**TASK MATERIAL:**
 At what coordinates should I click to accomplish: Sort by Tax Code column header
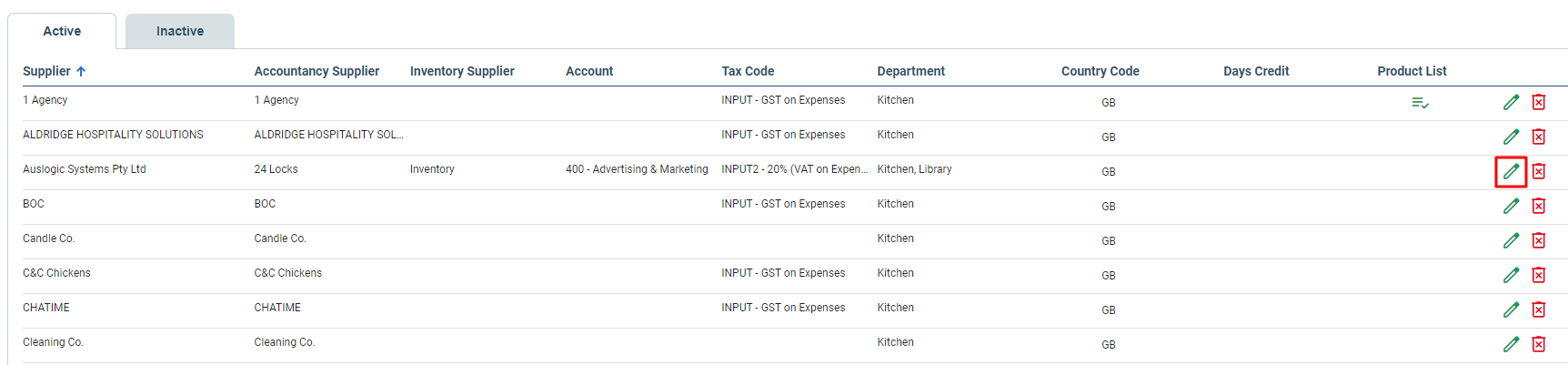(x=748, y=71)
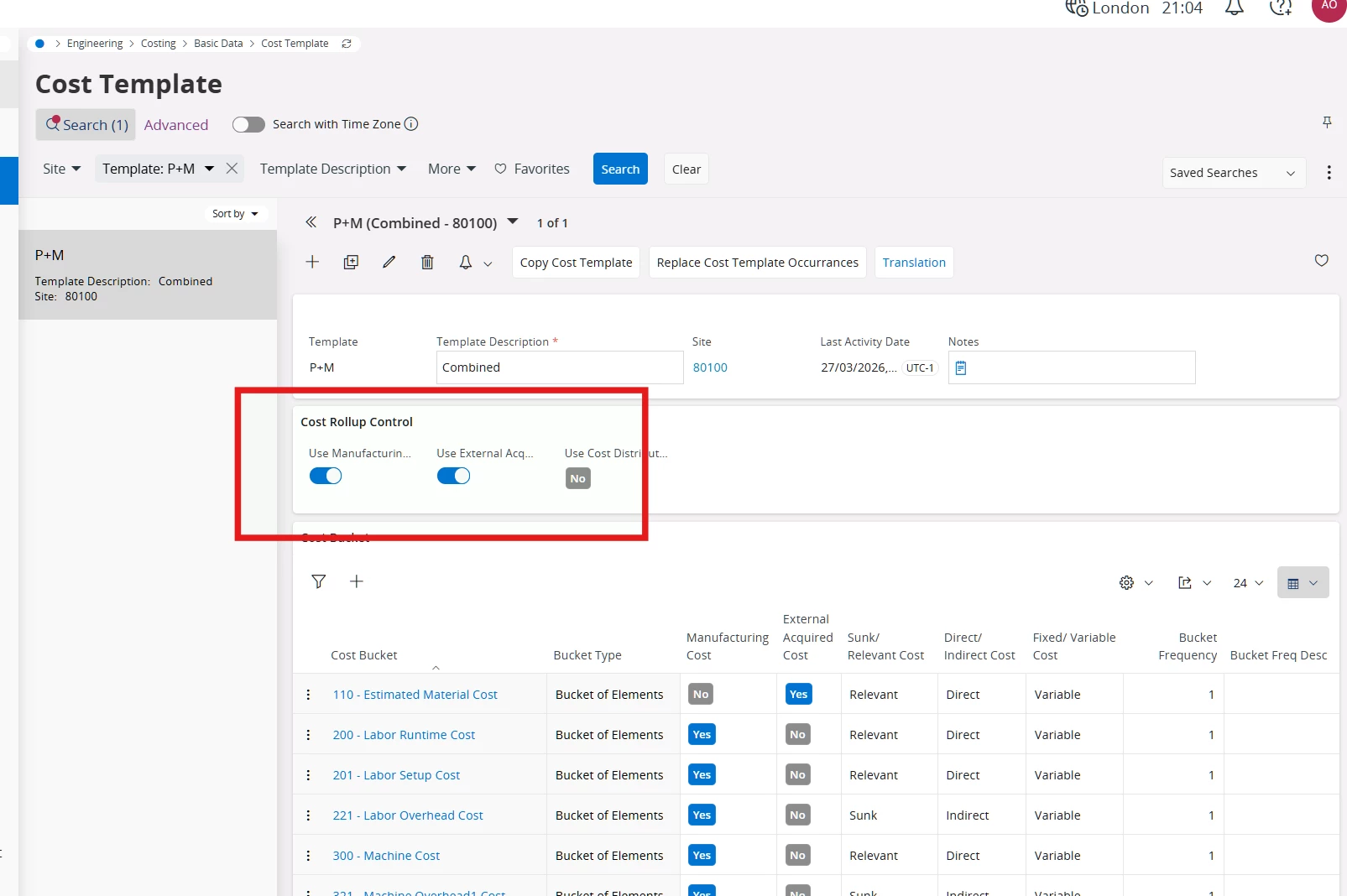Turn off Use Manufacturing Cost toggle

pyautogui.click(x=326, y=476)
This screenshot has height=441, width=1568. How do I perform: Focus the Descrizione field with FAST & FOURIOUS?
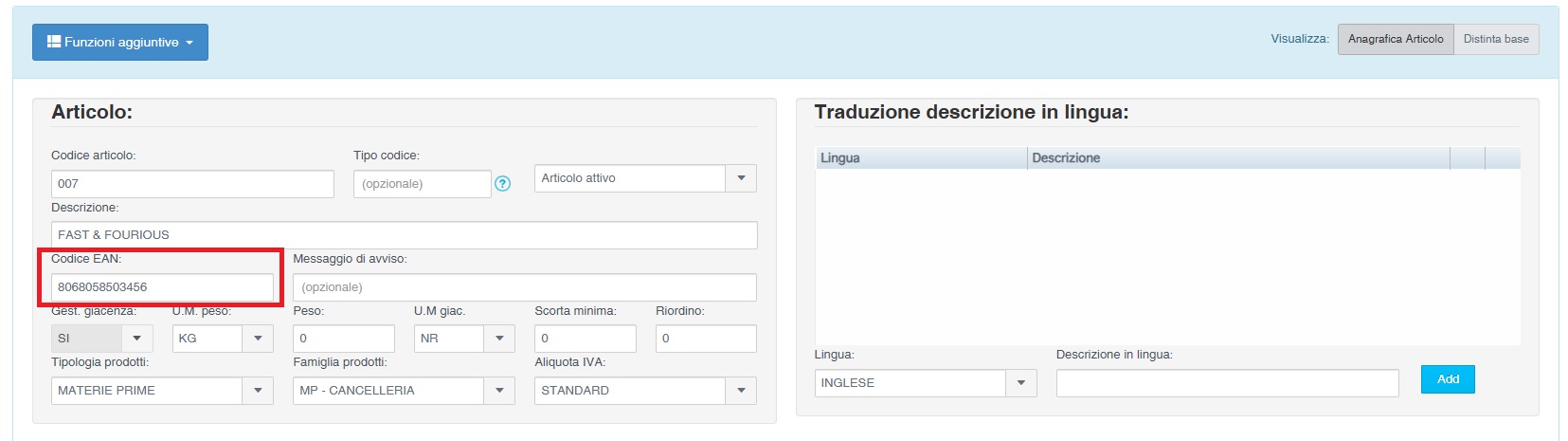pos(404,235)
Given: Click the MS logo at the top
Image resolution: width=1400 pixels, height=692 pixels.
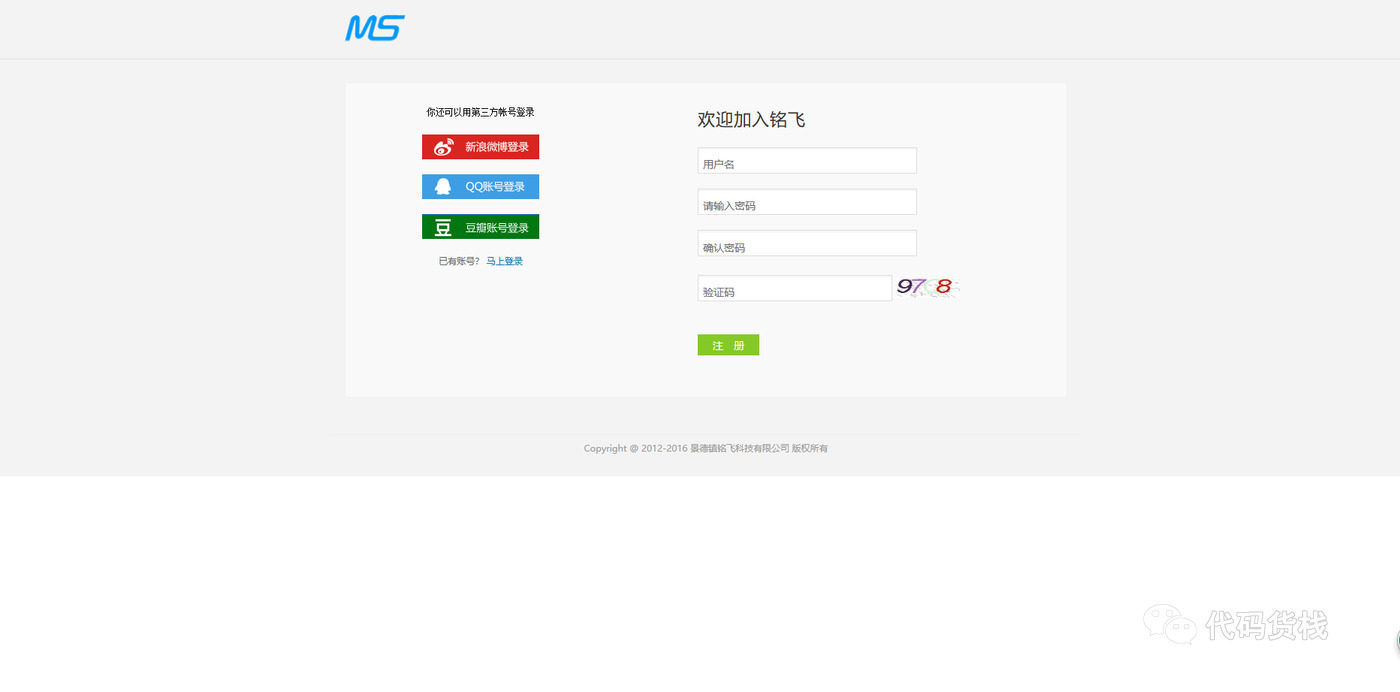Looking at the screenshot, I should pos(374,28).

**THE PROBLEM:** Every record above should be written out again exactly; the pictures stay out of the copy.

**SOLVED PROBLEM:**
 At what coordinates should I click to accomplish: Sort by Tax Code column header
(x=748, y=71)
Turn off Use Manufacturing Cost toggle

pyautogui.click(x=326, y=476)
This screenshot has height=441, width=1568. How do I perform: Focus the Descrizione field with FAST & FOURIOUS?
pos(404,235)
Given: Click the MS logo at the top
Image resolution: width=1400 pixels, height=692 pixels.
Looking at the screenshot, I should pos(374,28).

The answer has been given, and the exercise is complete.